Monday, December 6th, 2010

by Mark Owen

Breakthrough 300x224 Expecting a Breakthrough?

So, I was again approached about writing a blog regarding the Advent Season yesterday morning. To be honest, I’d shelved it, as I’ve been bogged down with so many of life’s more mundane issues having to do with my work load, job security, possible employment changes, finances, family, insomnia, not to mention searching for inspiration to share with the HCUMC prayer team and Men’s Group, as well as feeling guilty that I’ve not spent near enough time on my choir music for the worship service next Sunday.

Ever felt that Advent and the Christmas holidays simply created more for the ‘to do’ list and all you were going to have to show for it when all is said and done is a shredded calendar after you snapped?

The view in the picture above brought me great peace as I contemplated writing my Advent blog today.
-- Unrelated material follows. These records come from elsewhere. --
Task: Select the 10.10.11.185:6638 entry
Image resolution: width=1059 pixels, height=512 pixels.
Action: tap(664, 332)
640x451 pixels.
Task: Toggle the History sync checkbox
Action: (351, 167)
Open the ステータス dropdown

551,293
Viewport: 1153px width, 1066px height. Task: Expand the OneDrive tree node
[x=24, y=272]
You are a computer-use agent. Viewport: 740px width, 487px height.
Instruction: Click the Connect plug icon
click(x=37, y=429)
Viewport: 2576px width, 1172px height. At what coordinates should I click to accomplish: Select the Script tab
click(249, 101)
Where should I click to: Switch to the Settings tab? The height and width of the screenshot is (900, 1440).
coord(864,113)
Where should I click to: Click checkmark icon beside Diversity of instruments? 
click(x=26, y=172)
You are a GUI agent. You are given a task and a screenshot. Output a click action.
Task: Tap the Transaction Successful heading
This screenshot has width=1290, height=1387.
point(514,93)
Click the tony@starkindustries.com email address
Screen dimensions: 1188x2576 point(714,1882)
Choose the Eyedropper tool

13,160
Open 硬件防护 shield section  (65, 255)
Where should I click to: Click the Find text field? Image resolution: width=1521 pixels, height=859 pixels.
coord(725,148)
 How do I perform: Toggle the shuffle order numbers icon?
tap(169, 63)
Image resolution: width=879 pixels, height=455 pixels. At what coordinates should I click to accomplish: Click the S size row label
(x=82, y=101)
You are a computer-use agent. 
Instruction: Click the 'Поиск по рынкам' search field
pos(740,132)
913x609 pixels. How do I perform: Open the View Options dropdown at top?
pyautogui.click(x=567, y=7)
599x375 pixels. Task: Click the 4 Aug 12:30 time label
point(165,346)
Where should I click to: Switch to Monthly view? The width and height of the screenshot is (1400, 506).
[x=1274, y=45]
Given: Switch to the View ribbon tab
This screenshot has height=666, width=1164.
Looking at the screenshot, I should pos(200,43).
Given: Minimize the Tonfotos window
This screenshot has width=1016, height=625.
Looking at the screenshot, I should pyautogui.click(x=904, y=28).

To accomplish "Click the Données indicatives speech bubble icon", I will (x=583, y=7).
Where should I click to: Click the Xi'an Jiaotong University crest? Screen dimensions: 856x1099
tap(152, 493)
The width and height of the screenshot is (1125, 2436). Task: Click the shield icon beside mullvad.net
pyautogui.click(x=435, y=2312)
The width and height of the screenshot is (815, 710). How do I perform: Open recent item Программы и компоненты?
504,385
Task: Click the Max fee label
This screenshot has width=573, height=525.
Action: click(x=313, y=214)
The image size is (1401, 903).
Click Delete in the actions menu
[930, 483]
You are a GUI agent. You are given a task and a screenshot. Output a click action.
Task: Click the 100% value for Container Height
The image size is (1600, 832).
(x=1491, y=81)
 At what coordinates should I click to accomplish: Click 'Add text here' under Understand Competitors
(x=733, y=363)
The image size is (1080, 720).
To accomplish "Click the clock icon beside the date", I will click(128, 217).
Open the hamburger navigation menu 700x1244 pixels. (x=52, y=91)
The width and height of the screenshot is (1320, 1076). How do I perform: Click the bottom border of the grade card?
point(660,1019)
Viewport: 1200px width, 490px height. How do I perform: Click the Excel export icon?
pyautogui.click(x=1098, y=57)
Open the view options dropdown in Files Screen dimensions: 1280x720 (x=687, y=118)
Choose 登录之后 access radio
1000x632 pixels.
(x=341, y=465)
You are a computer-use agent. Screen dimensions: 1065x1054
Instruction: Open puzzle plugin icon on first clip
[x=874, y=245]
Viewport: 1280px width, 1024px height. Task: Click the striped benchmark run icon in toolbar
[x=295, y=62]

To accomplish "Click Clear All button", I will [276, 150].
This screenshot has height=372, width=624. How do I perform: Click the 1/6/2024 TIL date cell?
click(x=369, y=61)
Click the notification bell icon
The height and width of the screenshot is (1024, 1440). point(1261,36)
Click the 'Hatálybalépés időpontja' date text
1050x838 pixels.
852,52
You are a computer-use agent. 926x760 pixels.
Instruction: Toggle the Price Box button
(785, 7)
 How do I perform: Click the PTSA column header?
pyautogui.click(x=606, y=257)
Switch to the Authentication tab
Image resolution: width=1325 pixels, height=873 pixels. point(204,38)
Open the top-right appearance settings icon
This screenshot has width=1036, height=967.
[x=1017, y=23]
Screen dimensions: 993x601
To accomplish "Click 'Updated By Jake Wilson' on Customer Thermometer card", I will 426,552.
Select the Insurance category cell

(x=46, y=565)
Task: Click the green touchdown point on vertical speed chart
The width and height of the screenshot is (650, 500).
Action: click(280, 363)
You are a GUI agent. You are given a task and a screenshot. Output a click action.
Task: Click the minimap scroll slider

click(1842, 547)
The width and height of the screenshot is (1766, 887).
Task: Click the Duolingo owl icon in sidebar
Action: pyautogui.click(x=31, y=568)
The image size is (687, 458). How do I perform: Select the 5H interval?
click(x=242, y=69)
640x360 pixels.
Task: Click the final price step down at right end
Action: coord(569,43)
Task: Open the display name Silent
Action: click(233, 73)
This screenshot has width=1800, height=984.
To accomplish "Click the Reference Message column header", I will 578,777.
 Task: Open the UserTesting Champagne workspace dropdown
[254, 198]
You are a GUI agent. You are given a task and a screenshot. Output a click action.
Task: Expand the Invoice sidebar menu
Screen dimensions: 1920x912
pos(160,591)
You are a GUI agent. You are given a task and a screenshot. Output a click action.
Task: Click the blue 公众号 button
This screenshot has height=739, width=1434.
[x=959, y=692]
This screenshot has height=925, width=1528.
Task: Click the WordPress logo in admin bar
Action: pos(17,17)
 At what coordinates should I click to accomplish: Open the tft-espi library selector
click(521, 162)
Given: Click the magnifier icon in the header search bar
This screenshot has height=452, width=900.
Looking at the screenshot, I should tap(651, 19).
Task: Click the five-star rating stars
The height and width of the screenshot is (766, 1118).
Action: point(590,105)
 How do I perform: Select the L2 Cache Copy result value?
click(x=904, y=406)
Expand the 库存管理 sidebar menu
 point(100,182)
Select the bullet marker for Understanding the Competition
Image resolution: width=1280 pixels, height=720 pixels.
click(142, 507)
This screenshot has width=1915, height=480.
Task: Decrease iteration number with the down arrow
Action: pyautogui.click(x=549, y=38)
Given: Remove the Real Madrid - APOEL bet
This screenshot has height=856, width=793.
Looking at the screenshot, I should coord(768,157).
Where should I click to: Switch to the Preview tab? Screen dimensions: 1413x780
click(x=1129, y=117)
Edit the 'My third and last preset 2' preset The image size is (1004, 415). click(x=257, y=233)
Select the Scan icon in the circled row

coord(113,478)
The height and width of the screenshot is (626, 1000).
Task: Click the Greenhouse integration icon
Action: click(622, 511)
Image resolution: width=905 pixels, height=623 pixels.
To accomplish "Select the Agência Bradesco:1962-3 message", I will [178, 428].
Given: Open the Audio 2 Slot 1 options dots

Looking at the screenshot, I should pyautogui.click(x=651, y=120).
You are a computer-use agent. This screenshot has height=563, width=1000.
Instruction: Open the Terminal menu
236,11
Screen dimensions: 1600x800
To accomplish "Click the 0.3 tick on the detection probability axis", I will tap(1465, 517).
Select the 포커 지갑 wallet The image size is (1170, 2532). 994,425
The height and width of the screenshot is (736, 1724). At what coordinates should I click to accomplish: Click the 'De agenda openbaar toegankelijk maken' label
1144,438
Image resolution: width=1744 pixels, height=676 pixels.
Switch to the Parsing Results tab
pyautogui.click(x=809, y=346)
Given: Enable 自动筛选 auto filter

Here, in a simple view looking from my living room window at the Chicago skyline and lake front I found a “breakthrough,” a light shining through the clouds. Interestingly, if you’ll notice, it’s somewhat distanced from the city’s intensity. It calls me out, draws my eye away from all the activity and offers rays of light coming through even the busyness and density of the clouds. There, in a simple “breakthrough.”

I’m shown that, above it all, and despite it all, there is light… There is hope…. There is peace.

This Advent Season, as we work through the days ahead, may we, with great expectations, anticipate God breaking through with His light, with His Son, and may we actively anticipate the ‘breakthrough’ of His presence.